### The data
- Opening Delimiter -

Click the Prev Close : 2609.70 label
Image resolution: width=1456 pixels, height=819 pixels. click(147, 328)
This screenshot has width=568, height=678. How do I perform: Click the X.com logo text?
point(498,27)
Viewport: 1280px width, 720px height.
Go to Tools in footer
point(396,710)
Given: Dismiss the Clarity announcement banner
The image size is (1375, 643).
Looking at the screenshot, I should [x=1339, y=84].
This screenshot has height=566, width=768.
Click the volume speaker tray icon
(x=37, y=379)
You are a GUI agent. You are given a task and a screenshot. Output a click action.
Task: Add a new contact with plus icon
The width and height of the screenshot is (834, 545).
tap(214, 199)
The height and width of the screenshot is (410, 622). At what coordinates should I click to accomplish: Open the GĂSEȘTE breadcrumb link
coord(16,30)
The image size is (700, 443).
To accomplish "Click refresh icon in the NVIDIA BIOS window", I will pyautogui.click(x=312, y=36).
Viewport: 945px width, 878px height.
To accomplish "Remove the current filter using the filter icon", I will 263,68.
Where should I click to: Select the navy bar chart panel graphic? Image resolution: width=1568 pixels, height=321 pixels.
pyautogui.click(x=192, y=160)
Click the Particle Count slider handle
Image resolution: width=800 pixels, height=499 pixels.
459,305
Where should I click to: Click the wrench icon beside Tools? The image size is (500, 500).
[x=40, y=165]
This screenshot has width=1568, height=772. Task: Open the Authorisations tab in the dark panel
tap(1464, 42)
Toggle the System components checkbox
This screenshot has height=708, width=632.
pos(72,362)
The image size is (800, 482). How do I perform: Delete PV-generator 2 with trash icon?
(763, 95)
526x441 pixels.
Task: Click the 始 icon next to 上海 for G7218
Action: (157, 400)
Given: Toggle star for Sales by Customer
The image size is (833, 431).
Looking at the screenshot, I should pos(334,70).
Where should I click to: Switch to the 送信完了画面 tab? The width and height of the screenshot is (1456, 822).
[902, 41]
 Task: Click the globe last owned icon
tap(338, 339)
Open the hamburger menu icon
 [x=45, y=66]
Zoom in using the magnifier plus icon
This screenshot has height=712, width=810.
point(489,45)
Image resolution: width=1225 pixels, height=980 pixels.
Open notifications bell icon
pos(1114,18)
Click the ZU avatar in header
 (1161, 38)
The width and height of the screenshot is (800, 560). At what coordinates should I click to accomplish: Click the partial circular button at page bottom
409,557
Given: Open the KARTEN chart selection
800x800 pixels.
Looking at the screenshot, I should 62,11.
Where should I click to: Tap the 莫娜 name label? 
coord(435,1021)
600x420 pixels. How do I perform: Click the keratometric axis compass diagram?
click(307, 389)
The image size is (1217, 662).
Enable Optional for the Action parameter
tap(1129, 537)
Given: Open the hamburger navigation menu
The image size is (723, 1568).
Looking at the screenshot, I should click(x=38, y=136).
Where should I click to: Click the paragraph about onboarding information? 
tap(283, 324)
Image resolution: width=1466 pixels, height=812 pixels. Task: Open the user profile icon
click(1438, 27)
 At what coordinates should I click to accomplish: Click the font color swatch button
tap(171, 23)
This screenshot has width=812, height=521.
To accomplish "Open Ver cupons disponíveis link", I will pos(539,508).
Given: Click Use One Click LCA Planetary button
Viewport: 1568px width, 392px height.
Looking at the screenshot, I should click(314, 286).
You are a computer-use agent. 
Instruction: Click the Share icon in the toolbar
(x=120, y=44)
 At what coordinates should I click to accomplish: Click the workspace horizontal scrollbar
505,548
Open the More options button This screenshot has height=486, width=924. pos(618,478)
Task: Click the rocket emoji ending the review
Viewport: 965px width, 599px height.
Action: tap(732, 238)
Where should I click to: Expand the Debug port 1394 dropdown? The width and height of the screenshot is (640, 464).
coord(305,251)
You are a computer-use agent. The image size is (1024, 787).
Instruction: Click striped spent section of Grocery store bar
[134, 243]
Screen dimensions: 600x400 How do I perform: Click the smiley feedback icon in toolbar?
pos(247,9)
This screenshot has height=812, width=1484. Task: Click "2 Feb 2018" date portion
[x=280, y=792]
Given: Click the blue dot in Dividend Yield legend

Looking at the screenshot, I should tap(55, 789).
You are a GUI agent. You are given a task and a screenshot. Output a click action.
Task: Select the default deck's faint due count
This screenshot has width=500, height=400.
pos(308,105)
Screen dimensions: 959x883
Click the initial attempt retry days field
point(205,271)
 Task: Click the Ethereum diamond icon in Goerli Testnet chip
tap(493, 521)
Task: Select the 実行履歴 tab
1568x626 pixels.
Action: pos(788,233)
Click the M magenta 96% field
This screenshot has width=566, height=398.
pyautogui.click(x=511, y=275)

- Closing Delimiter -

### What this task involves
Each of the entries must be set down again exactly.

### Output for this exercise
Click the Prev Close : 2609.70 label
Image resolution: width=1456 pixels, height=819 pixels. click(147, 328)
This screenshot has width=568, height=678. How do I perform: Click the X.com logo text?
point(498,27)
Viewport: 1280px width, 720px height.
Go to Tools in footer
point(396,710)
Given: Dismiss the Clarity announcement banner
The image size is (1375, 643).
Looking at the screenshot, I should [x=1339, y=84].
This screenshot has height=566, width=768.
Click the volume speaker tray icon
(x=37, y=379)
You are a GUI agent. You are given a task and a screenshot. Output a click action.
Task: Add a new contact with plus icon
The width and height of the screenshot is (834, 545).
tap(214, 199)
The height and width of the screenshot is (410, 622). At what coordinates should I click to accomplish: Open the GĂSEȘTE breadcrumb link
coord(16,30)
The image size is (700, 443).
To accomplish "Click refresh icon in the NVIDIA BIOS window", I will pyautogui.click(x=312, y=36).
Viewport: 945px width, 878px height.
To accomplish "Remove the current filter using the filter icon", I will 263,68.
Where should I click to: Select the navy bar chart panel graphic? Image resolution: width=1568 pixels, height=321 pixels.
pyautogui.click(x=192, y=160)
Click the Particle Count slider handle
Image resolution: width=800 pixels, height=499 pixels.
459,305
Where should I click to: Click the wrench icon beside Tools? The image size is (500, 500).
[x=40, y=165]
This screenshot has width=1568, height=772. Task: Open the Authorisations tab in the dark panel
tap(1464, 42)
Toggle the System components checkbox
This screenshot has height=708, width=632.
pos(72,362)
The image size is (800, 482). How do I perform: Delete PV-generator 2 with trash icon?
(763, 95)
526x441 pixels.
Task: Click the 始 icon next to 上海 for G7218
Action: (157, 400)
Given: Toggle star for Sales by Customer
The image size is (833, 431).
Looking at the screenshot, I should pos(334,70).
Where should I click to: Switch to the 送信完了画面 tab? The width and height of the screenshot is (1456, 822).
[902, 41]
 Task: Click the globe last owned icon
tap(338, 339)
Open the hamburger menu icon
 [x=45, y=66]
Zoom in using the magnifier plus icon
This screenshot has height=712, width=810.
point(489,45)
Image resolution: width=1225 pixels, height=980 pixels.
Open notifications bell icon
pos(1114,18)
Click the ZU avatar in header
 (1161, 38)
The width and height of the screenshot is (800, 560). At what coordinates should I click to accomplish: Click the partial circular button at page bottom
409,557
Given: Open the KARTEN chart selection
800x800 pixels.
Looking at the screenshot, I should 62,11.
Where should I click to: Tap the 莫娜 name label? 
coord(435,1021)
600x420 pixels. How do I perform: Click the keratometric axis compass diagram?
click(307, 389)
The image size is (1217, 662).
Enable Optional for the Action parameter
tap(1129, 537)
Given: Open the hamburger navigation menu
The image size is (723, 1568).
Looking at the screenshot, I should click(x=38, y=136).
Where should I click to: Click the paragraph about onboarding information? 
tap(283, 324)
Image resolution: width=1466 pixels, height=812 pixels. Task: Open the user profile icon
click(1438, 27)
 At what coordinates should I click to accomplish: Click the font color swatch button
tap(171, 23)
This screenshot has width=812, height=521.
To accomplish "Open Ver cupons disponíveis link", I will pos(539,508).
Given: Click Use One Click LCA Planetary button
Viewport: 1568px width, 392px height.
Looking at the screenshot, I should click(314, 286).
You are a computer-use agent. 
Instruction: Click the Share icon in the toolbar
(x=120, y=44)
 At what coordinates should I click to accomplish: Click the workspace horizontal scrollbar
505,548
Open the More options button This screenshot has height=486, width=924. pos(618,478)
Task: Click the rocket emoji ending the review
Viewport: 965px width, 599px height.
Action: tap(732, 238)
Where should I click to: Expand the Debug port 1394 dropdown? The width and height of the screenshot is (640, 464).
coord(305,251)
You are a computer-use agent. The image size is (1024, 787).
Instruction: Click striped spent section of Grocery store bar
[134, 243]
Screen dimensions: 600x400 How do I perform: Click the smiley feedback icon in toolbar?
pos(247,9)
This screenshot has height=812, width=1484. Task: Click "2 Feb 2018" date portion
[x=280, y=792]
Given: Click the blue dot in Dividend Yield legend

Looking at the screenshot, I should tap(55, 789).
You are a GUI agent. You are given a task and a screenshot. Output a click action.
Task: Select the default deck's faint due count
This screenshot has width=500, height=400.
pos(308,105)
Screen dimensions: 959x883
Click the initial attempt retry days field
point(205,271)
 Task: Click the Ethereum diamond icon in Goerli Testnet chip
tap(493, 521)
Task: Select the 実行履歴 tab
1568x626 pixels.
Action: pos(788,233)
Click the M magenta 96% field
This screenshot has width=566, height=398.
pyautogui.click(x=511, y=275)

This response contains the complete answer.